As enters its sixth series, what is left to explore, writes
THERE was a time long ago when the sexy, gory pay-TV series True Blood was about the uneasy coexistence of humans and vampires.
OK, maybe there were one or two other supernatural elements thrown in to add a little spice – the occasional mindreader, the odd shape-shifter – but mostly it was all about the bloodsuckers.
Not anymore, it would appear. As the sixth season of the series prepares to get under way on pay-TV’s Showcase channel, viewers have been treated to an ever-expanding circle of mystical, monstrous characters, including witches, werewolves and fairies.
All the while, the show has walked a fine line between heightened melodrama and social analogy, using its fantastical elements to explore real-world issues such as religion, racism, drug addiction and the struggle for equal rights by marginalised sections of society.
Oh, and there’s also a lot of goodlooking, well-built people in various stages of undress. Which isn’t without its appeal, right?
The end of True Blood’s previous season resolved a few storylines but also set many more in motion, especially with the vampiric Bill (Stephen Moyer, who also directs the sixth season’s first episode) draining every last drop of blood from the powerful Lilith (Jessica Clark), only to be reduced to a crimson puddle and reborn as some kind of terrible hybrid (which fans of the show have already cleverly nicknamed Billith).
Series creator Alan Ball was sensibly keeping hush-hush about what this development may entail for the character or his relationship with Sookie (Anna Paquin).
‘‘Who’s to say what Lilith really is?’’ he says. ‘‘Bill is still Bill but he is something different . . . a transformed Bill. Is he going to be evil? What does he want? What is he going to do? That’s for future seasons. The implication, certainly, is he is more ferocious.’’
That Alan Ball, such a tease. One thing he would confirm, however, was that the course of true love – or anything, really – in the Louisiana town of Bon Temps isn’t set to run smoothly any time soon.
‘‘Well, here’s the thing with relationships on True Blood,’’ he says.
‘‘Once they happen then you have to throw a monkey-wrench into them because to have people be happy is not that exciting.’’

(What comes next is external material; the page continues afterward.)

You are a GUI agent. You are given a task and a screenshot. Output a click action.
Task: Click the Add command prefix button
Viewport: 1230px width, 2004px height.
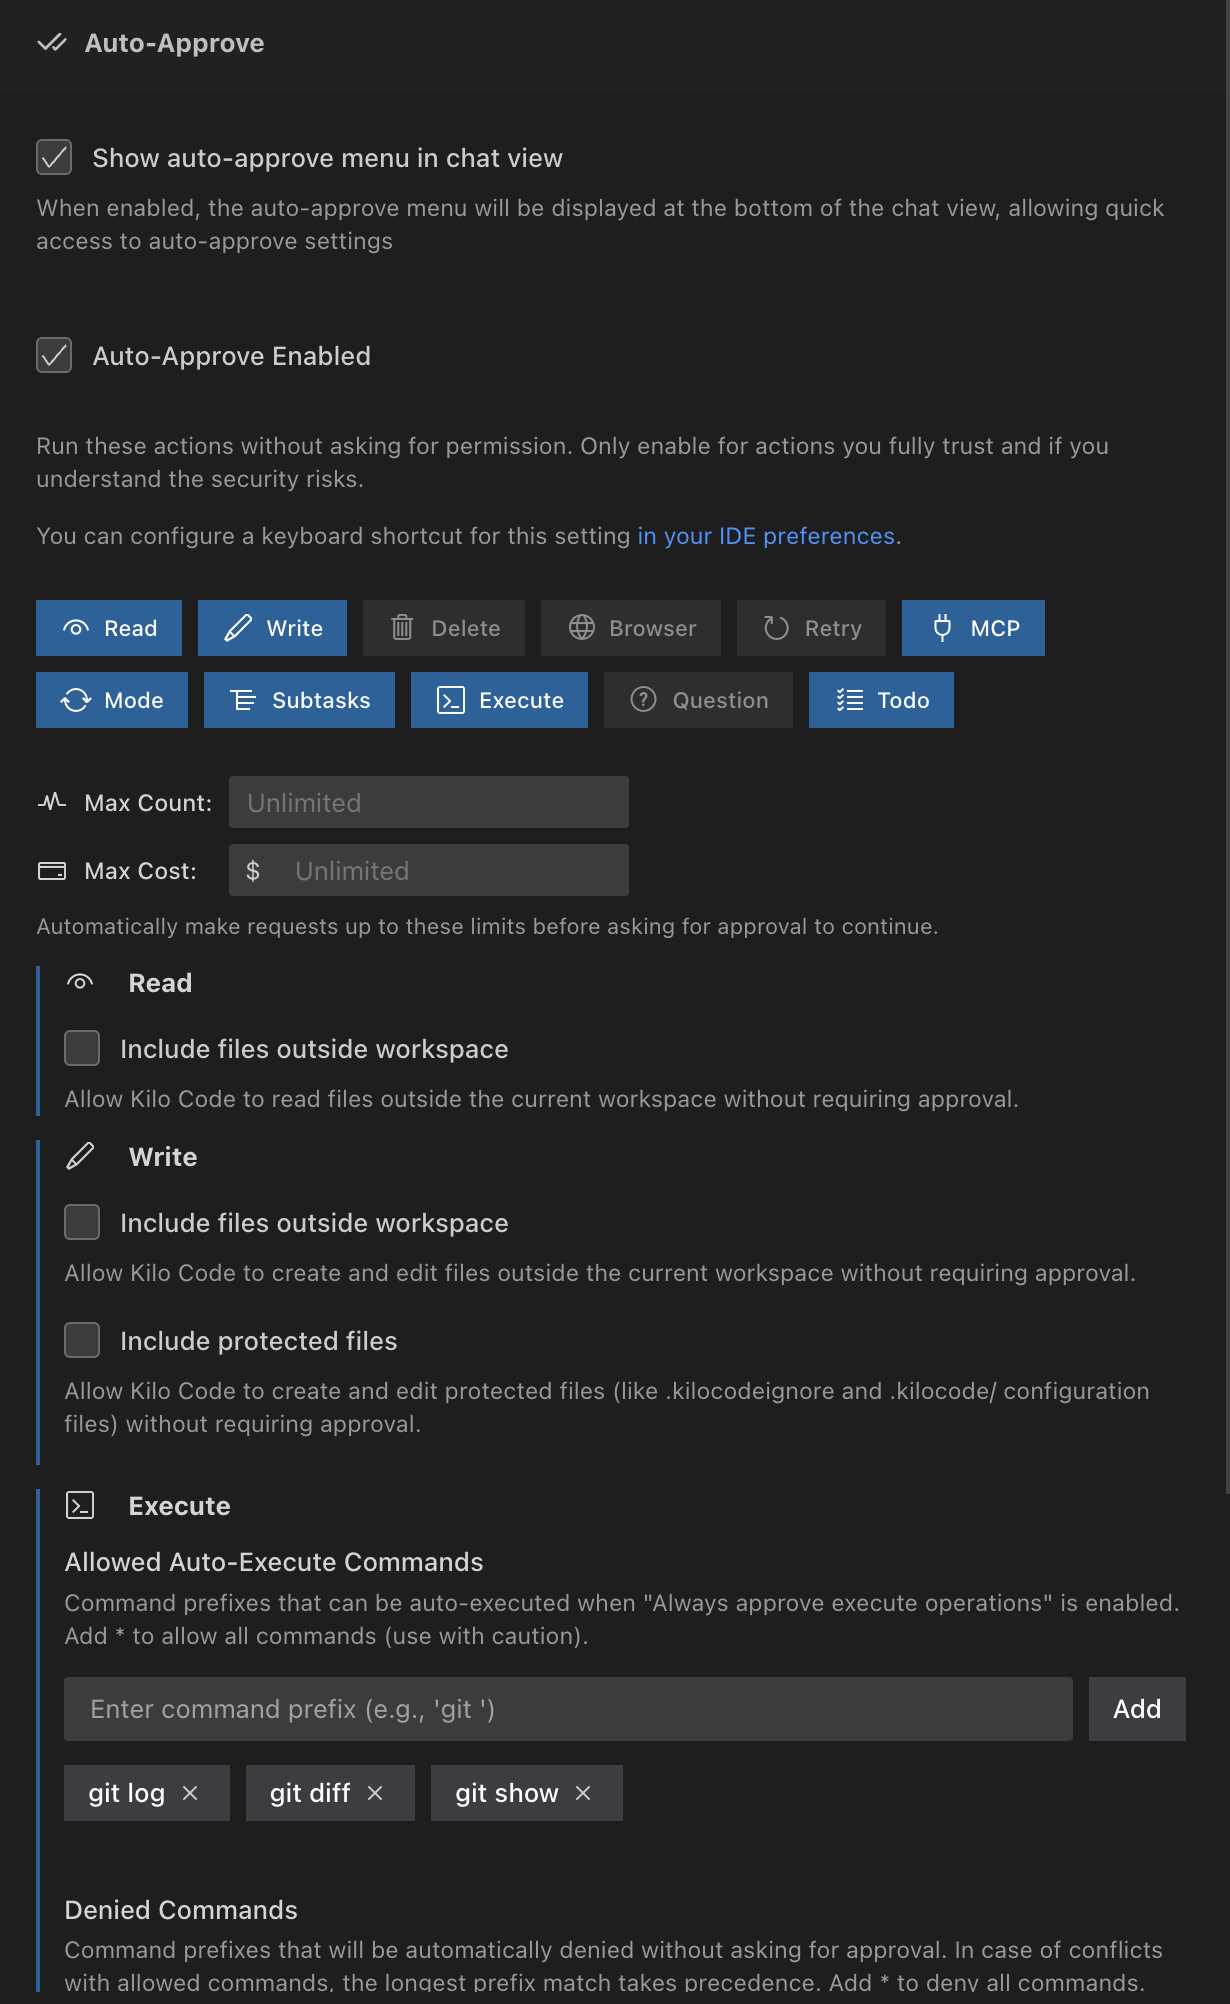click(1137, 1709)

Another certainty is Ball himself won’t be playing as big a role in True Blood’s ongoing storylines. He decided to step away from his showrunner duties at the end of the show’s fifth season, handing over the reins to long-time colleague Mark Hudis.
‘‘It’s bittersweet,’’ Ball admits.
‘‘It’s been such a big part of my life for so long; of course it’s hard to step away. But running that show is such a huge job and I’ve been doing it for five years. I just don’t think I have another season left in me. I need to recharge.’’

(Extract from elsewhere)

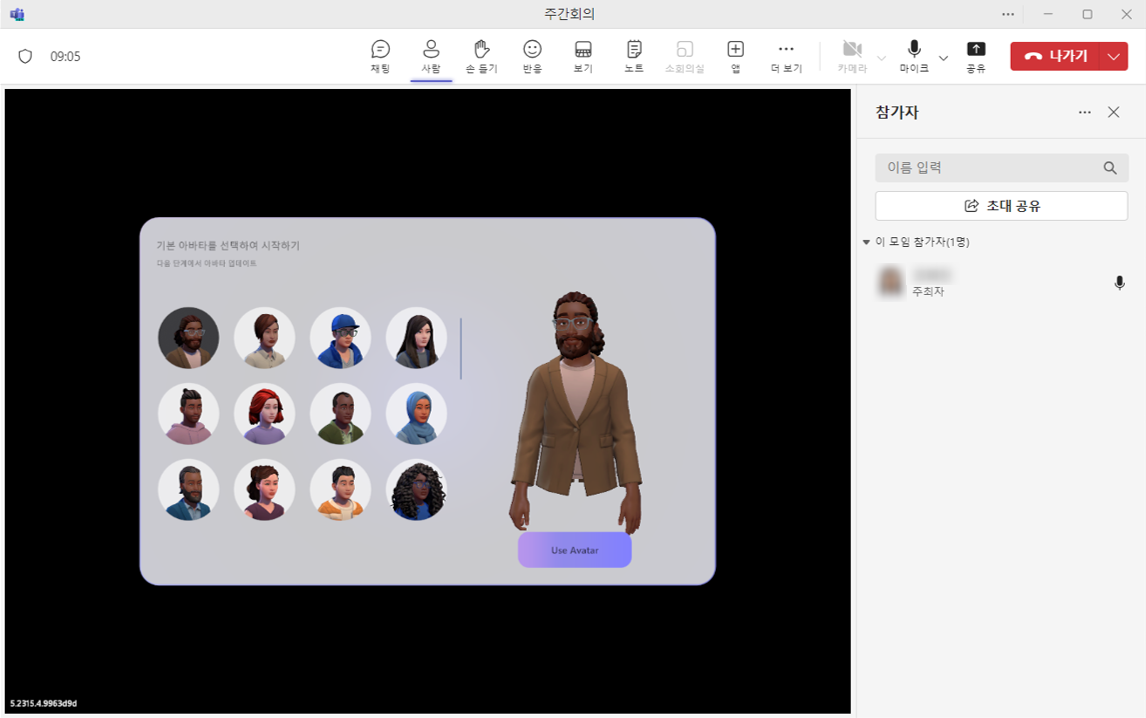Image resolution: width=1146 pixels, height=718 pixels.
Task: Mute the 주최자 participant
Action: point(1119,283)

He is now looking for a new creative challenge. ‘‘Something with different characters and a different tone,’’ he says.
‘‘As a writer, it’s fun to create. And once you get into a long-running show with very established characters and a very established tone and format, after a while it’s a really great job. But that’s what it is – a job. There are things I want to do that are different. I want to try something completely different.’’
True Blood: Mondays, 3.30pm and 8.30pm, Showcase.